There is a paucity of international data and a lack of UK data on RRESDO acceptability among high-risk women. A US survey showed that 34.3% (70/204) BRCA pathogenic-variant carriers were interested in participating in a study offering RRESDO.36 A Dutch qualitative study investigating barriers and facilitators to RRESDO among BRCA-carriers found seriousness of OC, family history (FH), previous BC, uncertainty about the effect of and ease of the decision to undergo RRSO to be barriers.37 The main facilitator was longer maintenance of ovarian function to delay negative effects of premature menopause.37

We present data from a multicentre UK survey in women at increased OC risk, concerning: (1) acceptability of RRESDO, (2) menopausal sequelae following RRSO and (3) satisfaction/regret following RRSO.

Methods

Design

The present study was a multicentre, cohort, questionnaire study (ISRCTN:12310993). Inclusion criteria were: UK women aged ≥18 years, at increased OC risk either due to pathogenic variants in an OC gene (BRCA1/BRCA2/ RAD51C/RAD51D/BRIP1) or strong FH of OC or BC + OC. A strong FH was defined as ≥2 first-degree relatives with OC in BRCA1/BRCA2-negative or untested women. Exclusion criteria were: non-UK residents or women with a personal history of OC. Women with and without previous RRSO were invited.

Participants

Participants were selected via six NHS specialist familial cancer or genetic clinics (Manchester/Cambridge/Barts-London/University-College-London/Guys-London/Dundee) and a patient support group for BRCA-carriers (BRCA-Umbrella).

Recruitment

All participants provided written consent after review of a detailed participant information-sheet (PIS) along with the option of completing a paper/web-based questionnaire. The PIS (Appendix S1) provided information on current OC-prophylactic surgery available on the NHS (RRSO) and the proposed two-stage surgical alternative (RRESDO), study aims, logistics of participation and contact details of charities/support groups providing further independent information/support.

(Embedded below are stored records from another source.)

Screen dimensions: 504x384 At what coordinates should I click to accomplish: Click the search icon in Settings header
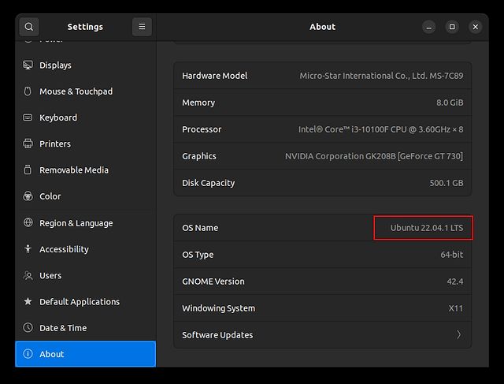[x=28, y=27]
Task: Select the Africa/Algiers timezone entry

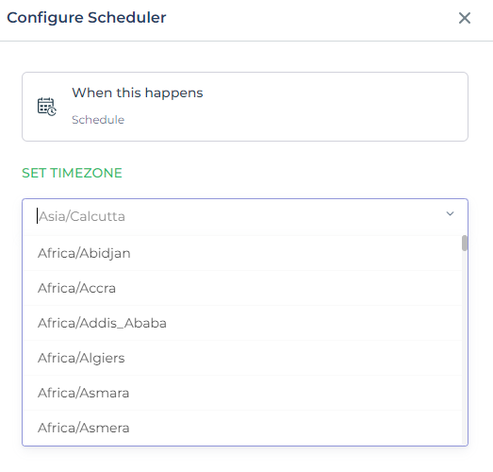Action: click(x=243, y=358)
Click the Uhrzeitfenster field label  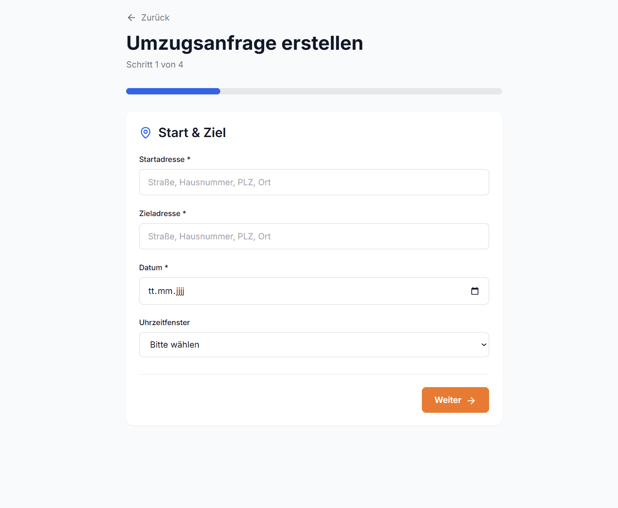(164, 322)
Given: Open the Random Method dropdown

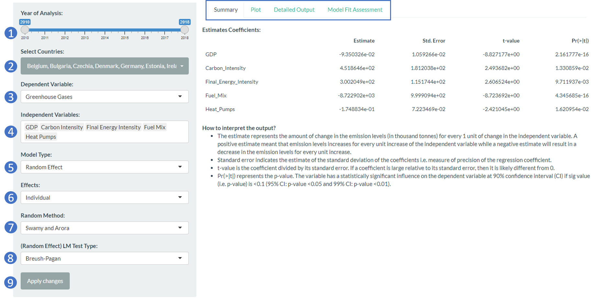Looking at the screenshot, I should pos(105,228).
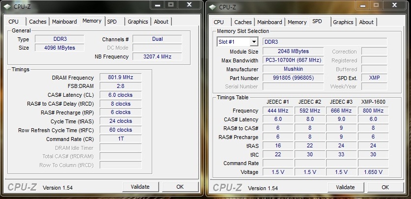Open the Caches tab in the left window
Image resolution: width=411 pixels, height=199 pixels.
point(37,22)
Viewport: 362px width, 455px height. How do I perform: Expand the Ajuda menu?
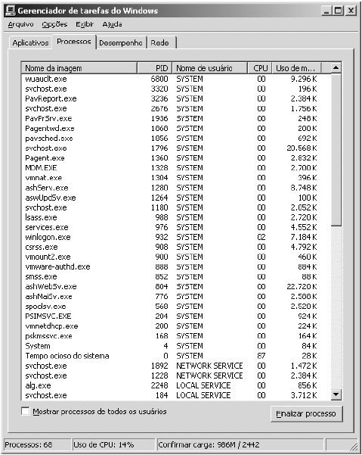click(x=112, y=24)
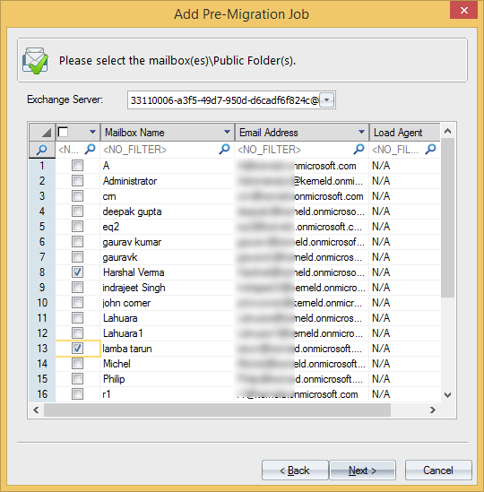
Task: Uncheck the Harshal Verma mailbox checkbox
Action: coord(77,272)
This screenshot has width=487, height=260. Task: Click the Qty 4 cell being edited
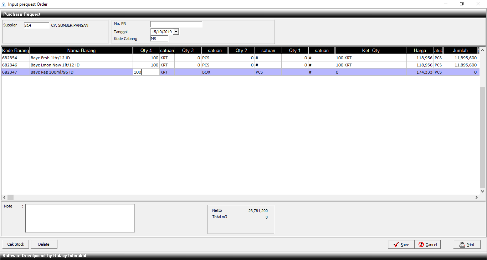(x=146, y=72)
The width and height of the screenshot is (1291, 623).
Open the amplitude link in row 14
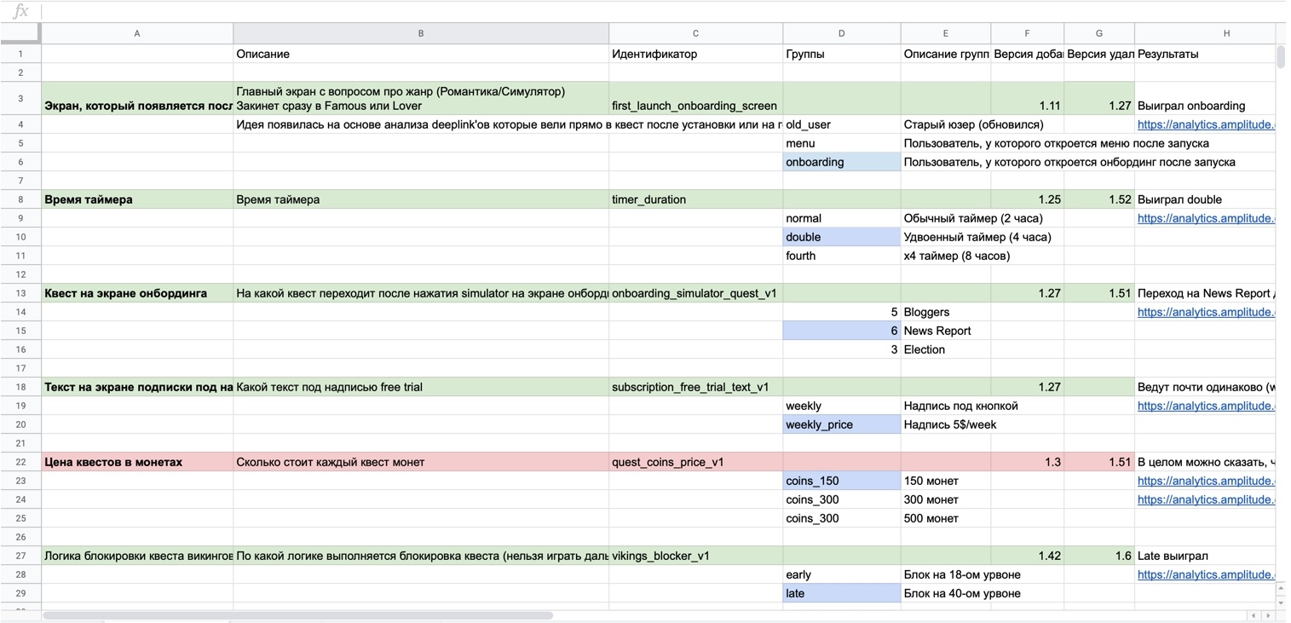[x=1206, y=312]
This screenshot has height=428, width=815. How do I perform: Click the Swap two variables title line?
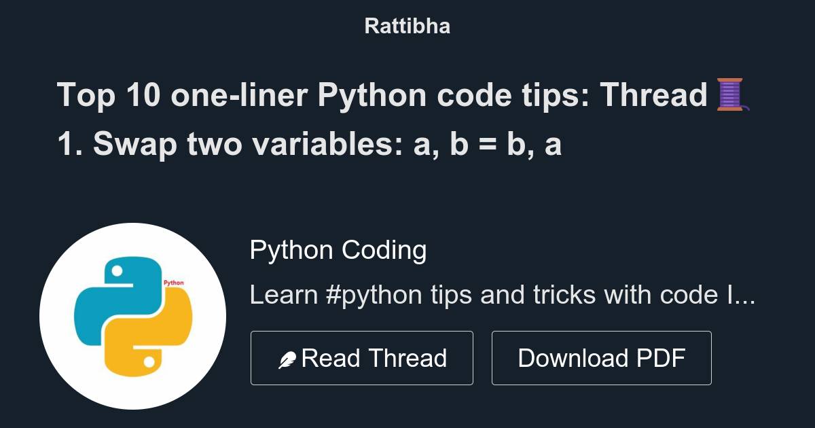[x=309, y=144]
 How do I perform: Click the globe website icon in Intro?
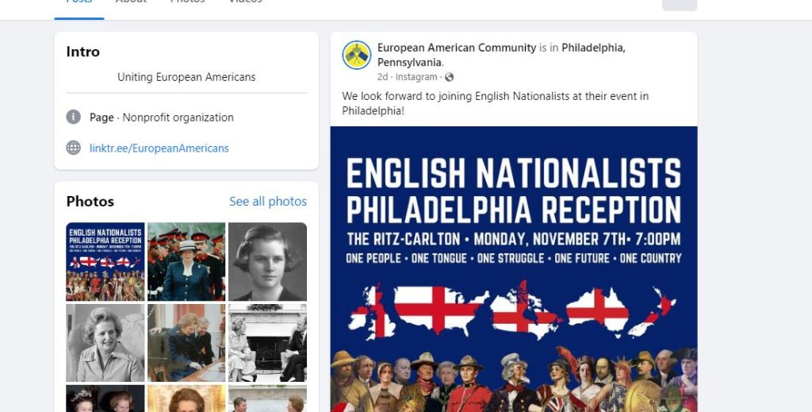74,148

The 39-item questionnaire collected socio-demographic, surgical/menstrual/FH and health consequences of premature menopause influencing decisions to undergo/delay/ decline premenopausal RRSO (Likert scale) data for all participants. Individuals were instructed to complete different sections of the questionnaire depending on whether they had undergone RRSO. Questionnaire items for women who had not undergone RRSO covered: benefits and limitations of RRESDO impacting acceptability of procedure (Likert scale); putative acceptability of undergoing RRESDO (‘yes, no, not sure’ options), acceptability of participating in a research study offering RRESDO (Likert scale); anticipated timing of future surgery (Likert scale). Questionnaire items for women who had undergone RRSO covered: retrospective acceptability (Likert scale) of undergoing RRESDO had it been available (item only for women who had undergone premenopausal RRSO); HRT use (‘yes/ no’); menopause sequelae (Likert scale) following RRSO; satisfaction and regret (Likert scale) following RRSO. Respondents could recheck all answers and an optional free-text box was provided for further comments.

Questionnaire development

The 39-item questionnaire (Appendix S2) was developed in several stages. An initial draft was developed following a literature review. Each question was systematically discussed and debated. These were subsequently reviewed by senior clinicians in the fields of gynaecological precision medicine and cancer prevention, and gynaecological oncology. The clinicians gave each item a relevance score from 1 (least relevant) to 4 (most relevant) based on their knowledge and experience. They were also asked to identify any additional questions which they considered important and might be missing. A second consensus meeting was held to review responses to the initial questionnaire, delete low-relevance items and optimise questionnaire length and facilitate compliance. A second pilot of the survey was carried out for readability, ease-of-use and layout. These processes helped ensure content and face optimisation. The final version was further reviewed/commented on, resulting in further rationalisation to a 39-item questionnaire. For questions pertaining to satisfaction/regret with decision making, the validated five-item decision regret scale38,39 was used as well as two additional items developed by the panel of clinical experts exploring the impact of familial wishes on decision making.

Statistical analysis

Descriptive statistics were used for baseline characteristics as well as satisfaction/regret questions. Multiple logistic regression was used to model the effect of variables on the acceptability of undergoing RRESDO (putative acceptability in premenopausal women who had not undergone OC-prevention surgery; retrospective acceptability of RRESDO in women who had undergone premenopausal RRSO), acceptability of taking part in a research study offering RRESDO (premenopausal women not having undergone OC-prevention surgery) and effect of HRT uptake on menopausal sequelae in women who had undergone premenopausal RRSO. Multiple linear regression was used to model the effect of menopausal sequelae on satisfaction/regret following premenopausal RRSO, and association of HRT use versus non-use was also explored. Multiple analyses were adjusted for marital status, ethnicity, education, income, FH of OC/BC, risk-reducing mastectomy (RRM) and personal history of BC. Wilcoxon’s rank-sum test and Fisher’s exact test were using to test the hypothesis about differences in means and proportions, respectively. Two-sided P-values are reported for all statistical tests. Statistical analysis used R version 3.5.1 (Lucent Technologies, Murray Hill, NJ, USA).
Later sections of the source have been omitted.